Mit den aktuellen Neuigkeiten um das Ausscheiden von O’Keefe drückten bisher bereits zigtausende den „unfollow“-Button bei Project Veritas und wechselten zum Privataccount O’Keefes. Der Hashtag #Veritas war bei Twitter innerhalb weniger Stunden unter den Top Ten. Viele Prominente erklärten ihre Solidarität gegenüber dem Veritas-Gründer.

Wer James O’Keefe in Deutschland noch nicht kennen sollte – er ist im Prinzip ein amerikanischer junger Günther Wallraff. Das Besondere an seiner Arbeit: Sein Fokus ist konservativ, seine „Opfer“ sind Politiker der Demokratischen Partei, Abtreibungskliniken, Gewerkschaften, sogenannte progressive Einrichtungen. Mit versteckter Kamera und geschickter Schauspiel- und Schnitttechnik entlarvt er seit 15 Jahren, anfangs noch im Alleingang, Politiker und Firmen.

O’Keefe ist bekannt dafür, ungewöhnliche Wege zu gehen, oft am Rande der Moral und des Gesetzes. Vorschriften lässt er sich nicht machen, Autoritäten interessieren ihn nicht. „Im Prinzip zahlte ich ihm nur ein Gehalt, um das Recht zu haben, als Erster seine Videos veröffentlichen zu können“, sagt Andrew Breitbart einmal, für den O’Keefe 2010 kurzfristig arbeitete, bevor dieser dann Project Veritas gründete. Im August 2014 verkleidete er sich zum Beispiel als Osama bin Laden (der drei Jahre zuvor gestorben war) und überquerte die Grenze zwischen den USA und Mexiko in Texas in beide Richtungen, um „zu zeigen, dass unsere gewählten Beamten das amerikanische Volk über die Grenzsicherheit belügen“. Die Aktion wurde so populär, dass Senator John McCain in Anhörungen im Kongress darüber sprach.
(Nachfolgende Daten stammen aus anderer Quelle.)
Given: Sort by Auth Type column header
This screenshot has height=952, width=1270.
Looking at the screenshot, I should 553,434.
Also was genau ist jetzt passiert? Hat Pfizer Druck gemacht? Hat O’Keefe sich nun mit den Falschen angelegt? Wollte man die unliebsame „Dreckschleuder“ mit allen Mitteln los werden? Glaubt man dem Vorstand, waren einzig interne Gründe ausschlaggebend für den Konflikt. Mitarbeiter hätten sich über seinen Führungsstil beschwert, außerdem hätte er private Ausgaben mit dem Geld der Sponsoren beglichen bzw. einen ausschweifenden Lebensstil gepflegt.
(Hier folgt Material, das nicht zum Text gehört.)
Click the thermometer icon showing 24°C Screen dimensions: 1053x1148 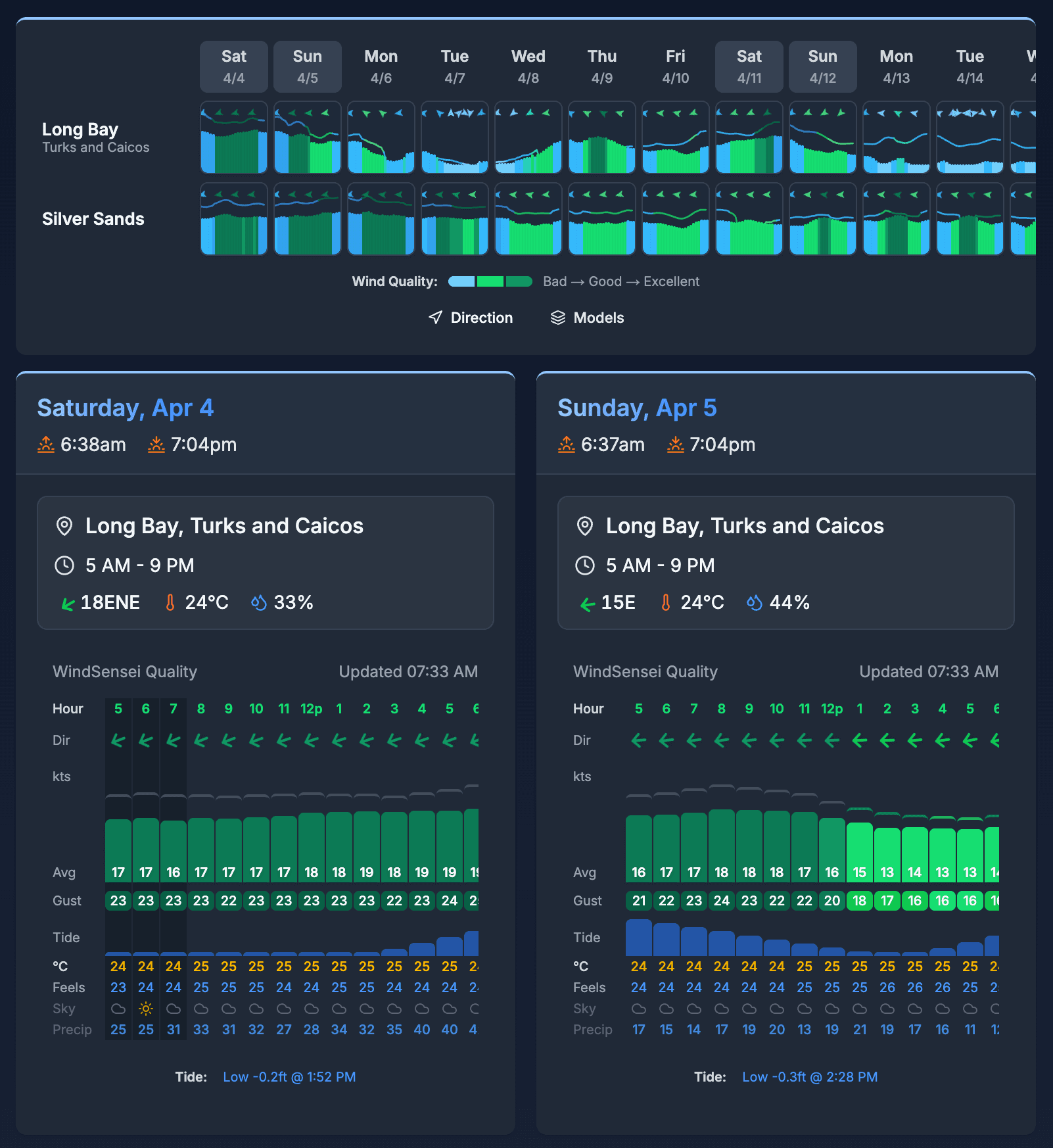tap(169, 602)
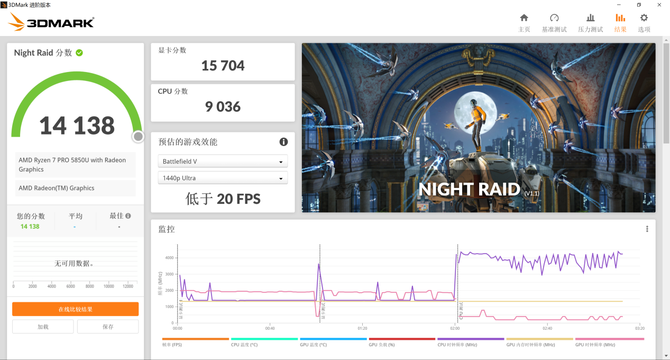This screenshot has width=670, height=360.
Task: Click the info icon next to 最佳
Action: coord(128,216)
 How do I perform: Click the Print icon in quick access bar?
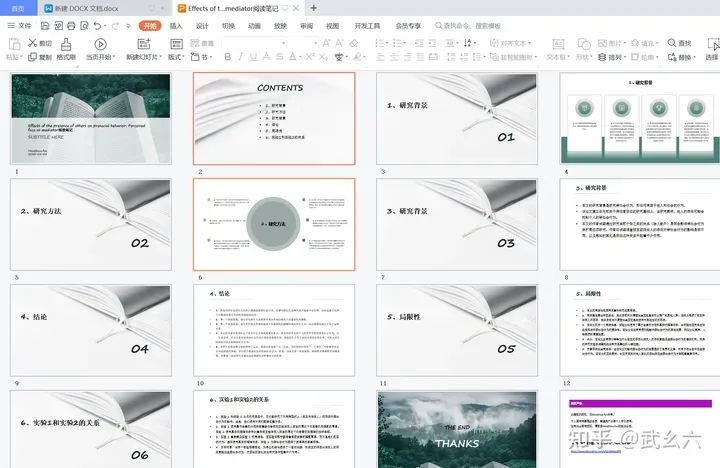point(70,25)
O’Keefe kontert dazu im Video, dass er sicher kein Chef sei, der sich nach privaten Befindlichkeiten seiner Mitarbeiter erkundige, er sei ein Arbeitstier und Zwischenmenschliches könne er zugegebenermaßen schlecht rüberbringen. Dafür sei er aber rund um die Uhr mit vollem Herzen und vollem Einsatz bei Project Veritas engagiert, immer „24/7“. Die angeblichen Unterschlagungen führt er ad absurdum mit einem Screenshot, in dem ihm vorgeworfen wird, eine hohe Summe Geld für seine Hochzeit verwendet zu haben. Er sei Junggeselle, niemals verheiratet gewesen und das Geld sei für die Weihnachtsfeier der Firma verwandt worden, erwidert er süffisant. Ihm sei es immer nur um die Sache gegangen und er wisse, dass etliche Mitarbeiter das ähnlich sehen. „Mir hat einmal ein Mitarbeiter gesagt, dass er lieber nachts bei Walmart noch die Regale auffüllte, als das Projekt zu verlassen.“

In den USA mehren sich Stimmen, dass noch weitaus mächtigere Kräfte hinter der Entlassung stehen können als nur das Pfizer-Management. Project Veritas war auch in die Enthüllungen des Tagebuchs von Joe Bidens Tochter involviert, in dem sie über gemeinsames Duschen mit ihrem Vater schrieb und darüber, wie sie als Kind bereits hypersexualisiert wurde. Zwar hat die Enthüllungsplattform das Tagebuch nicht veröffentlicht – was strafbar gewesen wäre –, war aber in die Beschaffung verwickelt. O’Keefes privates Apartment wurde vom FBI durchsucht, er selbst in Handschellen und Unterhosen abgeführt.

Weder O’Keefe noch die Plattform wurden angeklagt, aber der Druck nahm seither stetig zu. Sowohl Project Veritas als auch der Privataccount O’Keefes wurden von Twitter suspendiert und erst unter der neuen Führung von Elon Musk wieder aktiviert. Das Pfizer-Video war nach der Aktivierung gleich der erste Coup. Niemand weiß, was die Enthüllungsplattform noch in der Hinterhand hat.

Feiern, gar freuen sollten sich Kontrahenten indes noch nicht. O’Keefe hat bereits angekündigt, weitermachen zu wollen – mit einem neuen Namen und neuem Projekt. Seine Unterstützer wollen ihm folgen.

Der Vorstand von Project Veritas verkündete schon, dass man „ihn doch gar nicht entlassen“, sondern nur einige Dinge mit ihm habe klären wollen. Es bleibt spannend.